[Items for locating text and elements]

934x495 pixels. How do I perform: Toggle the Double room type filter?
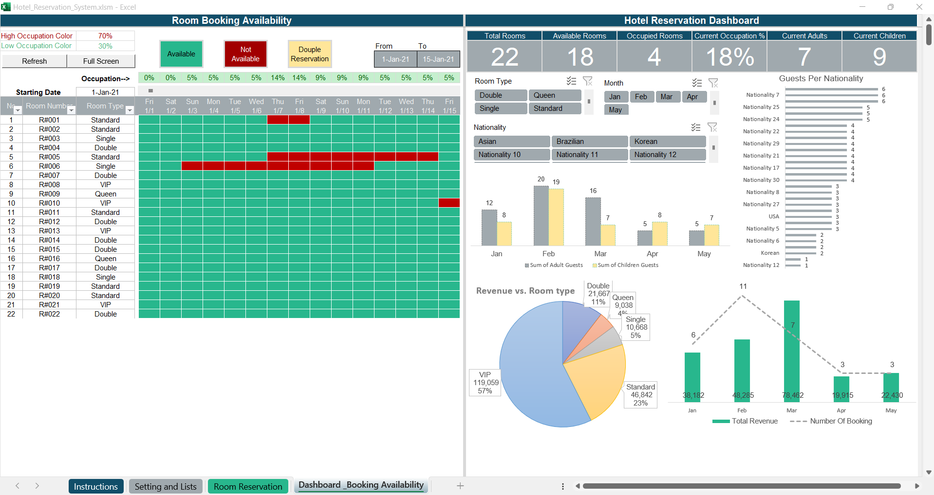[x=500, y=95]
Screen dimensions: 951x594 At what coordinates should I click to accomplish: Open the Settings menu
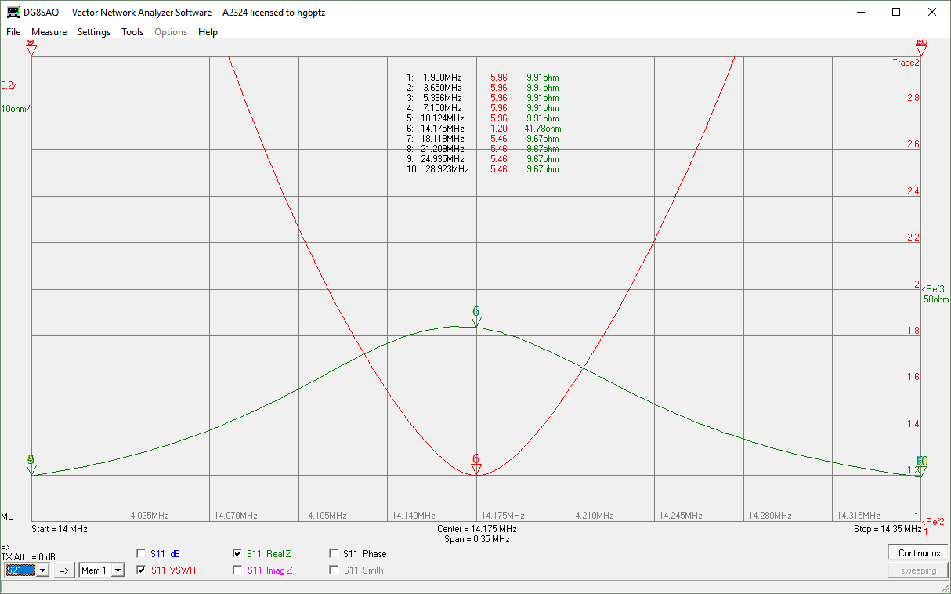coord(94,32)
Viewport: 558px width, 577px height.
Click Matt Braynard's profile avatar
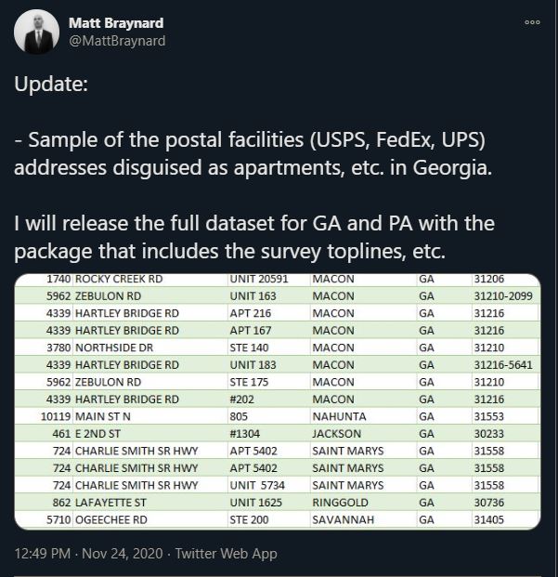click(36, 32)
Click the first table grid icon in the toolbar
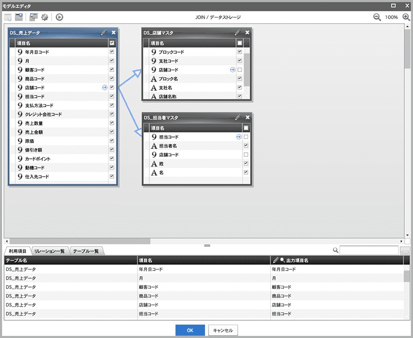Viewport: 413px width, 338px height. coord(8,17)
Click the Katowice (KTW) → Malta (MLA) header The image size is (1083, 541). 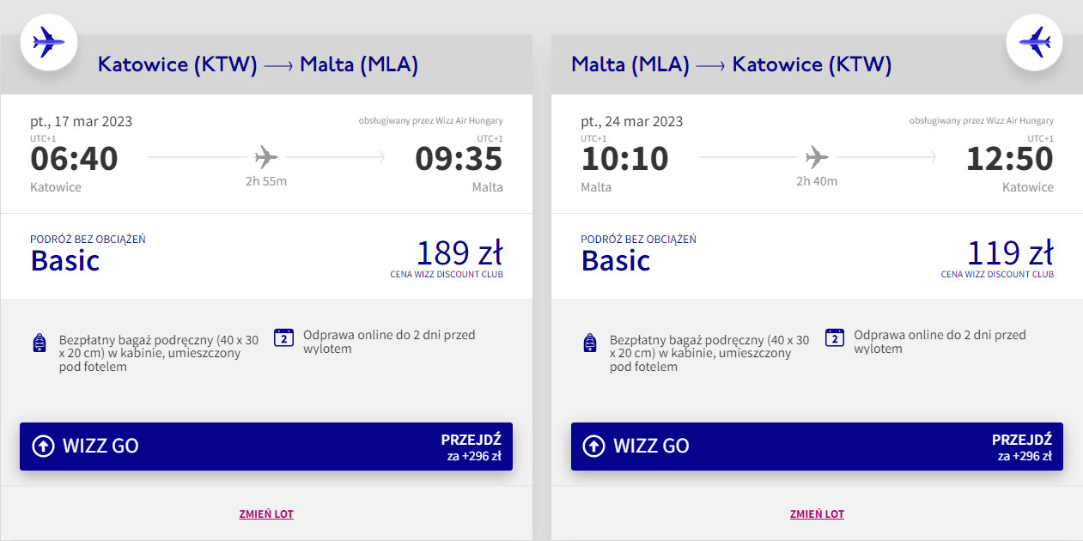pos(258,64)
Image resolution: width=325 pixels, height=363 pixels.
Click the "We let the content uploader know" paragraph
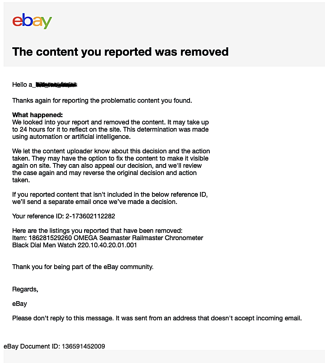pyautogui.click(x=111, y=166)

TASK DIRECTIONS –
Update everything from the line containing "Image resolution: width=325" down to the end of the items, replacing "paragraph" with "text block" and keeping all else unchanged. Leave the pictures out of your answer.

EXERCISE SOLUTION –
Image resolution: width=325 pixels, height=363 pixels.
Click the "We let the content uploader know" text block
pyautogui.click(x=111, y=166)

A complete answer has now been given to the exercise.